Supreme Court to rule on workplace bias against gay and transgender employees

WASHINGTON _ The Supreme Court agreed Monday to decide whether the federal law that bans sex discrimination in the workplace also protects gay and transgender employees from being fired or not hired.

The three cases to be heard in the fall figure to be the most important civil rights dispute since the court's ruling four years ago upholding same-sex marriages nationwide.

More than 20 states, including California, expressly prohibit discrimination against gay, lesbian and transgender persons in the workplace. But Congress has not adopted a similar provision in federal law.

The Civil Rights Act of 1964 made it illegal for employers to discriminate against individuals because of their race, sex, religion or national origin. Several appellate courts have recently ruled that discrimination based on sexual orientation or transgender status is illegal sex discrimination.

In doing so, those judges agreed that Congress in 1964 did not intend to protect gay, lesbian or transgender persons, but they said the wording of the law applies broadly to discrimination based on sex.

They relied on a principle often espoused by the late conservative Justice Antonin Scalia. He said judges should interpret laws based on their words, not on the intent of the lawmakers. In one famous example, Scalia spoke for the court in a 1998 ruling that allowed a male worker on an oil drilling platform to sue for sexual harassment by other male workers.

"Male-on-male sexual harassment in the workplace was assuredly not the principal evil Congress was concerned with," Scalia wrote in Oncale v. Sundowner Offshore Services. "But statutory prohibitions often go beyond the principal evil to cover reasonably comparable evils, and it is ultimately the provisions of our laws rather than the principal concerns of our legislators by which we are governed."

Lower court judges have cited that precedent to clear the way for discrimination claims brought by gay and transgender employees.

In one case, the 2nd U.S. Circuit Court of Appeals in New York ruled last year for Donald Zarda, a skydiving instructor who was fired after disclosing that he was gay. He later died in an accident, but his estate carried on the lawsuit against Altitude Express, his employer.

"We now hold that Title VII (of the Civil Rights Act) prohibits discrimination on the basis of sexual orientation as discrimination 'because of ... sex,'" the 2nd Circuit said. "Legal doctrine evolves," the judges said, noting that in 2015, the Equal Employment Opportunity Commission, which enforces the federal law, "held for the first time that sexual orientation is inherently a sex-based consideration. Accordingly an allegation of discrimination based on sexual orientation is necessarily an allegation of sex discrimination under Title VII," the court found.

The Supreme Court voted to hear Altitude Express' appeal, along with two related cases. They will also decide in Bostock vs. Clayton County, from Georgia, in which courts rejected a discrimination claim.

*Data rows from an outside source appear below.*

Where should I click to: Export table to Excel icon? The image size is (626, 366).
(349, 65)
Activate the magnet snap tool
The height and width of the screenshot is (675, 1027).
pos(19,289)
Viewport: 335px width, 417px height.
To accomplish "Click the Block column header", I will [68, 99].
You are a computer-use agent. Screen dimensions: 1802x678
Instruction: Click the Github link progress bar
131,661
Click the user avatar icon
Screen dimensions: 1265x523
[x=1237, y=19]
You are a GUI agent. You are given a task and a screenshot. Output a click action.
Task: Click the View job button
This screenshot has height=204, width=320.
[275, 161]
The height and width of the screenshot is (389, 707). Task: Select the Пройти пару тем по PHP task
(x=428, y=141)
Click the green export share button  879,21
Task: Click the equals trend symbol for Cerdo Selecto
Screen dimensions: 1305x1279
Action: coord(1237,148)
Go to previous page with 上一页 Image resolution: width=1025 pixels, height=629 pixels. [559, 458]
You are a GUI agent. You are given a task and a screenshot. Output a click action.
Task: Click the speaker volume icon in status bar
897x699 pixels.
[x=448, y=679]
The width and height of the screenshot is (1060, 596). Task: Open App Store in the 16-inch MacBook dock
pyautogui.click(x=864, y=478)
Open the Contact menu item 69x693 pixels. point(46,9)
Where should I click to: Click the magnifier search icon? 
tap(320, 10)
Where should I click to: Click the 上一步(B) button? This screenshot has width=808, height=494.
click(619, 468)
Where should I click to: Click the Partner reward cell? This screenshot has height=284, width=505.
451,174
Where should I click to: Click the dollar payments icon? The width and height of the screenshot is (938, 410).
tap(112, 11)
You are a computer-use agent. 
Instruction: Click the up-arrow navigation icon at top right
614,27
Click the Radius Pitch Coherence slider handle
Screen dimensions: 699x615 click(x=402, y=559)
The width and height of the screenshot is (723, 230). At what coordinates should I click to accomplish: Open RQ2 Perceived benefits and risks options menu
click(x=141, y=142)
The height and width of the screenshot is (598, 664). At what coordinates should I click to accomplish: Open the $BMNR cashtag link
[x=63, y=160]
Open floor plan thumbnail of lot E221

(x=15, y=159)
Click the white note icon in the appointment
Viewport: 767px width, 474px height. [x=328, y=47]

The third case, R.G. & G.R. Funeral Homes vs. EEOC, involves a transgender woman from Michigan. The 6th U.S. Circuit Court of Appeals based in Cincinnati ruled last year for Aimee Stephens after she was fired from her job as a funeral director in Michigan. She was born biologically male, the court noted, and she was fired shortly after she informed the owner of the funeral home that she was transitioning to female.

Lawyers for the EEOC sued her employer on her behalf, and she won at the appeals court. "We hold that the funeral home engaged in unlawful discrimination against Stephens on the basis of her sex," said Judge Karen Nelson Moore.